Transcribe each record exactly; skip any picture.

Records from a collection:
**********
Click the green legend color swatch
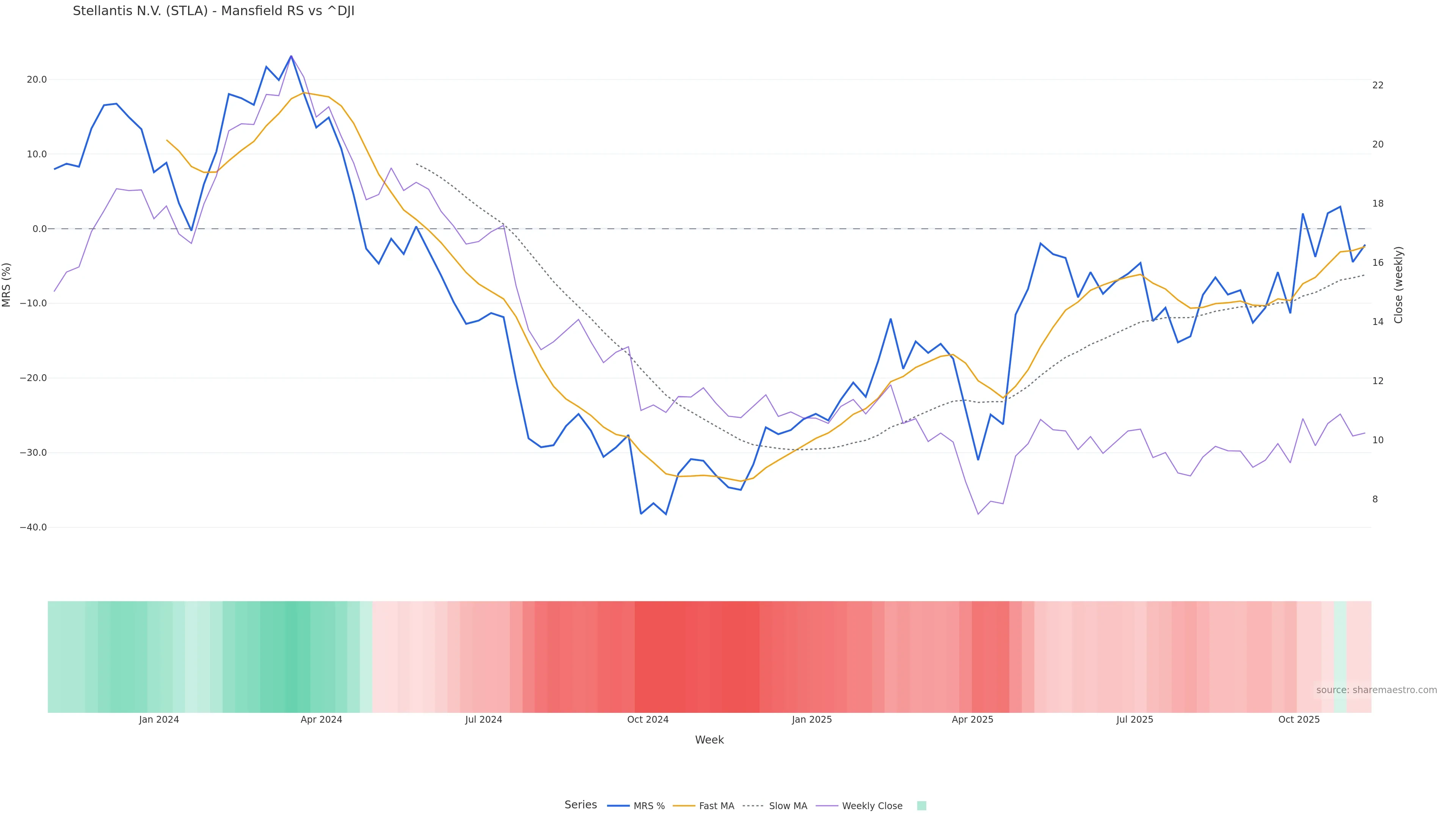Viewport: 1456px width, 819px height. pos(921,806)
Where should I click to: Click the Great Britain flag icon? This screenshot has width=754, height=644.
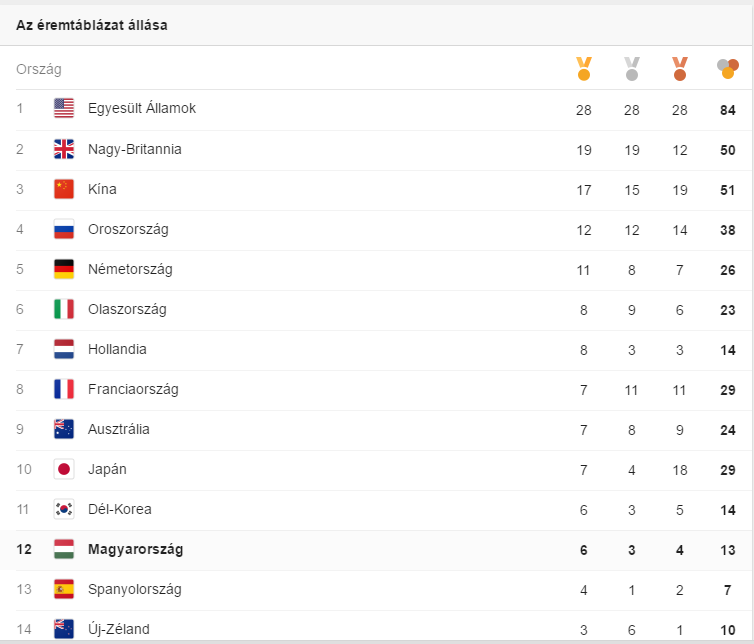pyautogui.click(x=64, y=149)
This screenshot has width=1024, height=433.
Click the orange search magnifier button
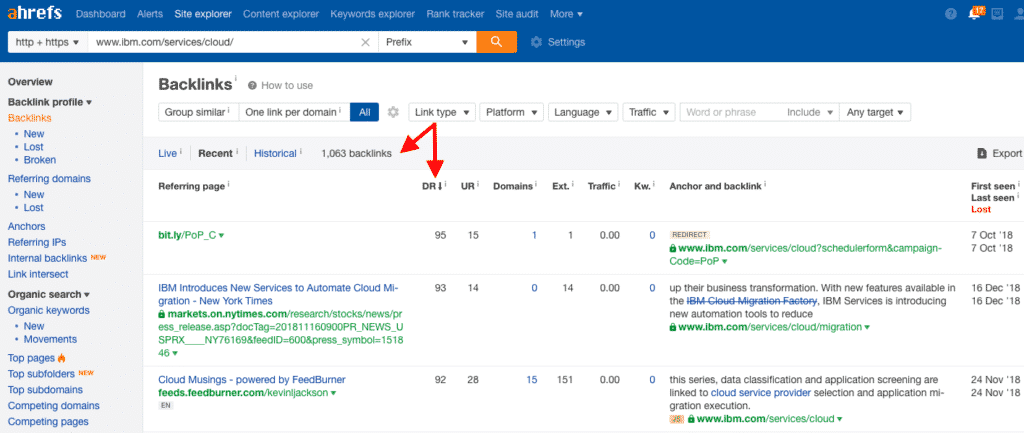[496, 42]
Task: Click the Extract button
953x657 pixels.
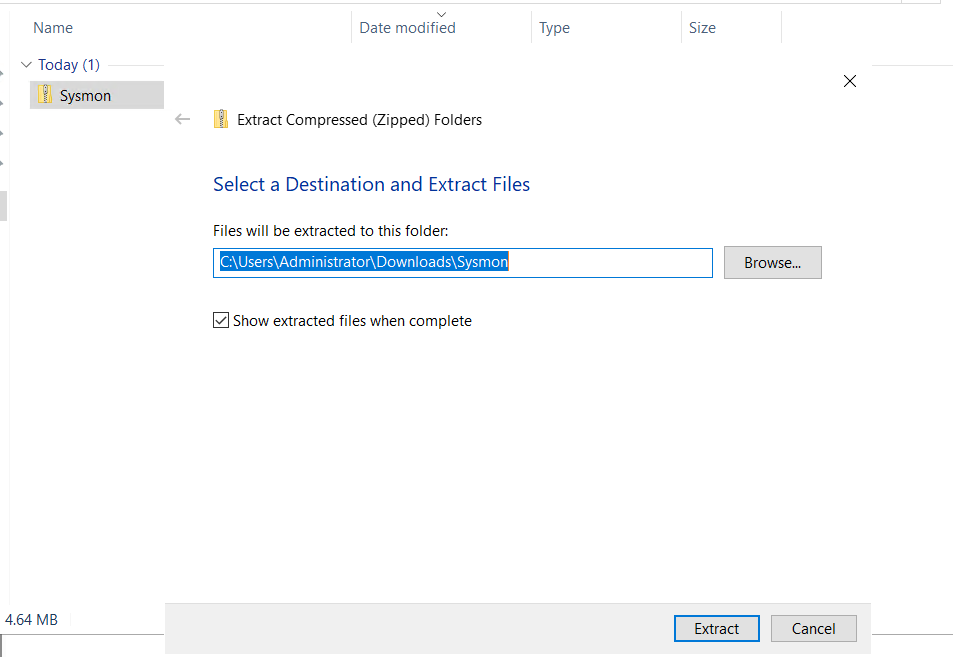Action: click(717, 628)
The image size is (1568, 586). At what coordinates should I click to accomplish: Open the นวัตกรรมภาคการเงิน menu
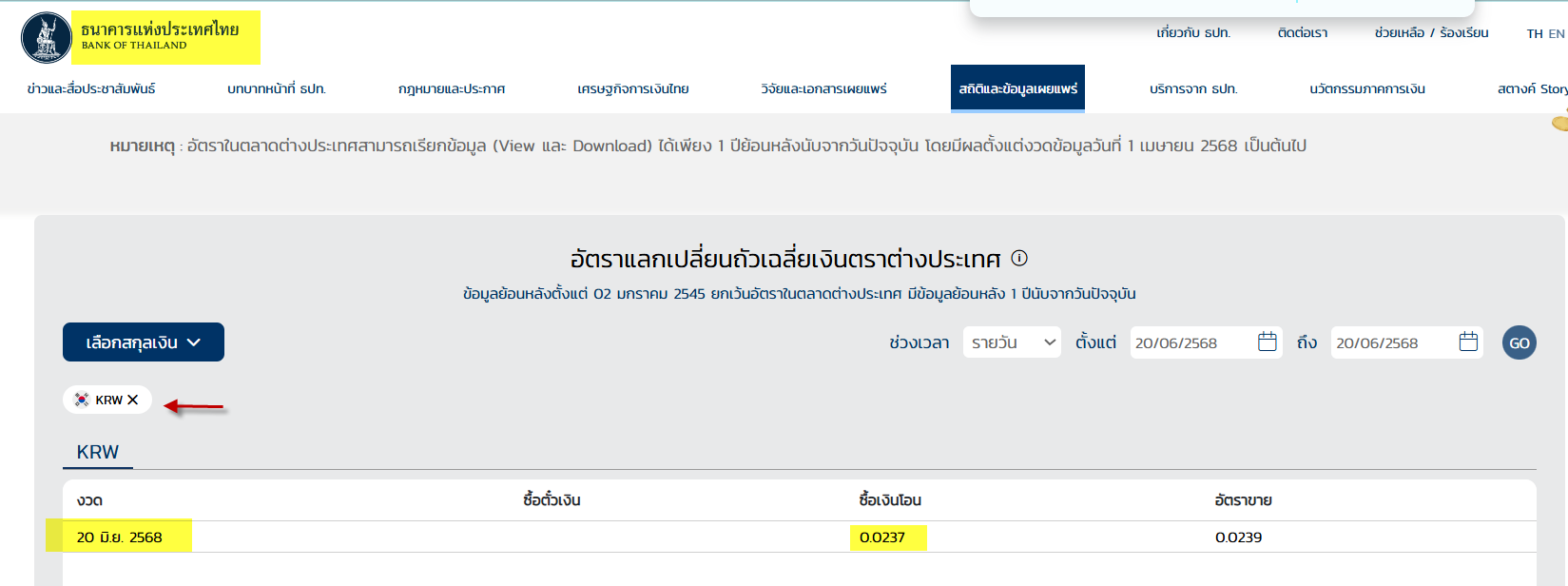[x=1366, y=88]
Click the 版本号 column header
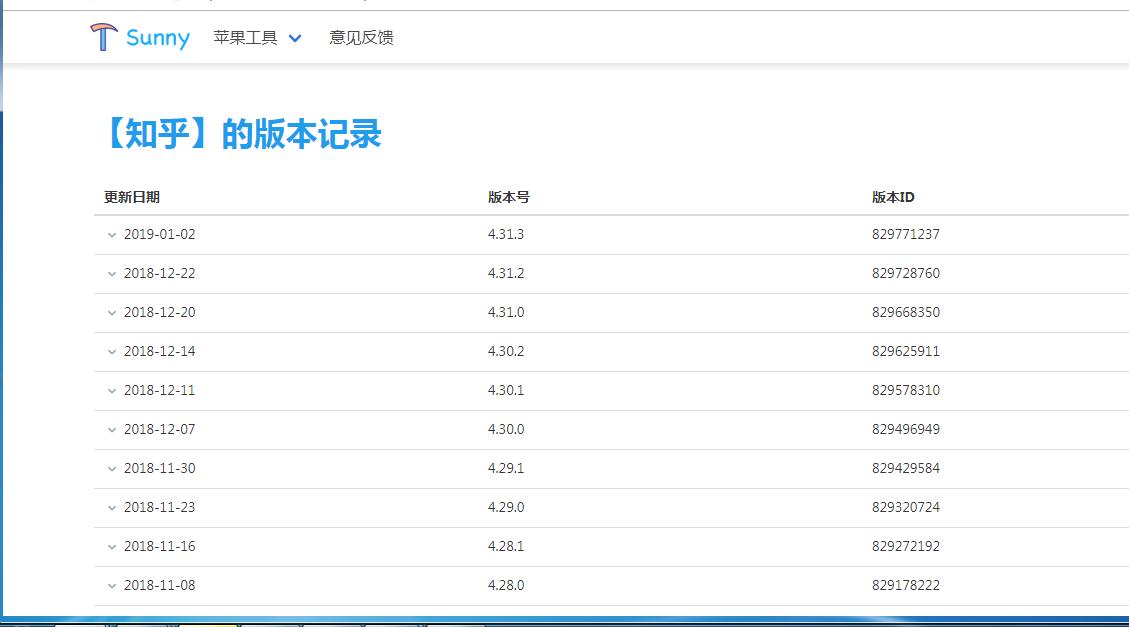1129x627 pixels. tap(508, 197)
**********
TASK OUTPUT:
Click the green legend color swatch
Viewport: 1456px width, 819px height. pos(921,806)
Where should I click to: Click the Great Britain flag icon? This screenshot has width=754, height=644.
pyautogui.click(x=64, y=149)
This screenshot has width=1024, height=433.
Click the orange search magnifier button
[496, 42]
Task: Click the Extract button
953x657 pixels.
Action: click(717, 628)
The image size is (1568, 586). At what coordinates should I click to accomplish: Open the นวัตกรรมภาคการเงิน menu
[x=1366, y=88]
Click the 版本号 column header
1129x627 pixels. tap(508, 197)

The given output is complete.